Friday, October 11, 2013

With whom would you dine?

:: Language Warning ::

Bet you didn't think a language warning would be followed by a cooking picture, huh? 

Last night, while cooking this, I was chopping carrots and thinking about that question people sometimes ask - if you could have dinner with any of people, who would it be? My answers always vary. Some days it's Jesus and Buddha and Mohammed and Ghandi or Socrates and Plato.  Other days it's George Carlin, Robin Williams, Groucho Marx, Louie CK, and Patton Oswalt.  

But last night as I was chopping carrots, I started thinking about cooking.  About what a lovely and intimate affair it is to stand next to someone and cook with them - how food is a language through which we love and the creation of food is an act of love.

And then I thought: if I could cook with anyone, who would it be?

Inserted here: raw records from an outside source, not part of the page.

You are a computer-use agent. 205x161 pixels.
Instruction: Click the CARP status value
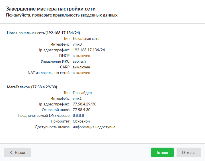[x=81, y=67]
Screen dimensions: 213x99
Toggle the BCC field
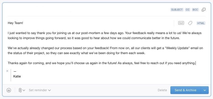195,10
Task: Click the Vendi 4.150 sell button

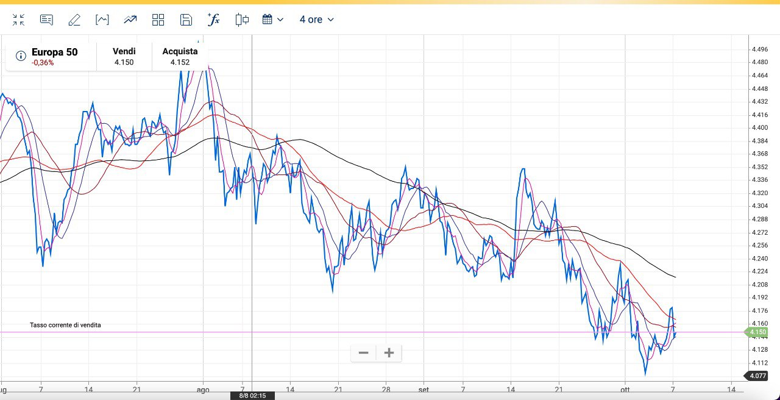Action: pos(124,56)
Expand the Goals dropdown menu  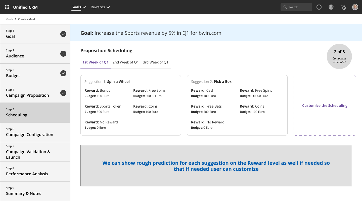(x=78, y=7)
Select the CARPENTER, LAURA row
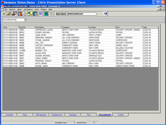 (80, 30)
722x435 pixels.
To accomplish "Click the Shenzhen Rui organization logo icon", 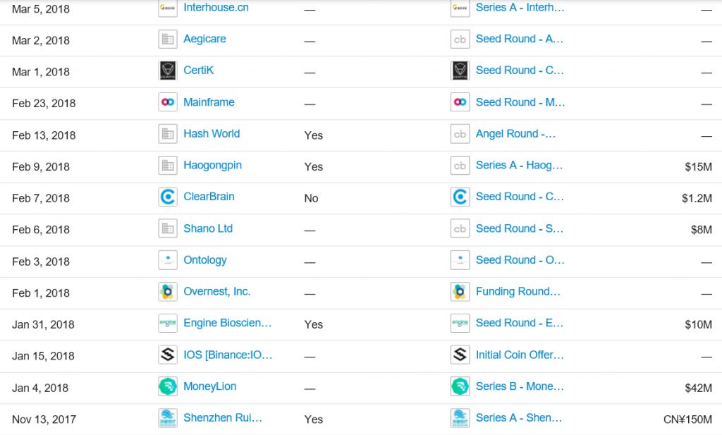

Of course there are the chefs - Jamie Oliver and Gordon Ramsey.  Great, yes, that would be lovely.  And there is family - I would make fried chicken with my mother and ham and bean soup with my father and just abot anything with my stepfather who taught me to cook. Then there are the heroes and role models- would Einstein cook?  What would I say to him?  If Bill Nye and Neil deGrasse Tyson were in my kitchen would we cook at all?

Then again, there are the comedians.  I love to laugh.  I love to laugh almost as much as I love to eat.  If I had to cook with anyone, I'm pretty sure I know who I'd invite.

I'd invite Harto  because she's amazing and I already watch My Drunk Kitchen when I cook, so it wouldn't be much different except there would be pure awesomeness in my presence.  And I'd probably have to invite Jenna Marbles because I watched her bake a cake with Harto once and I might have dropped my knife and screamed, "THANKS, OBAMA".  I'd probably ask Louis CK and Patton Oswalt to come early for dinner so they could stand in the doorway and just be themselves while I got sloppy drunk and made food for all of us to eat to soak up some of the bourbon in our bellies.

I'm not sure what that says about me.  Here you thought you were going to get something awesome and philosophical and deep because some I started out talking about cooking "Herbs de Provence Roasted Chicken with Fennel Lentils" and doesn't that sound fancy?   Now's probably a good time for me to admit that I got the recipe off of  This reminds me of two other people I'd invite.  The maker of that website and Thug Kitchen because I feel like they both might get along well with everyone else and I always love some people who can eat like they give a fuck.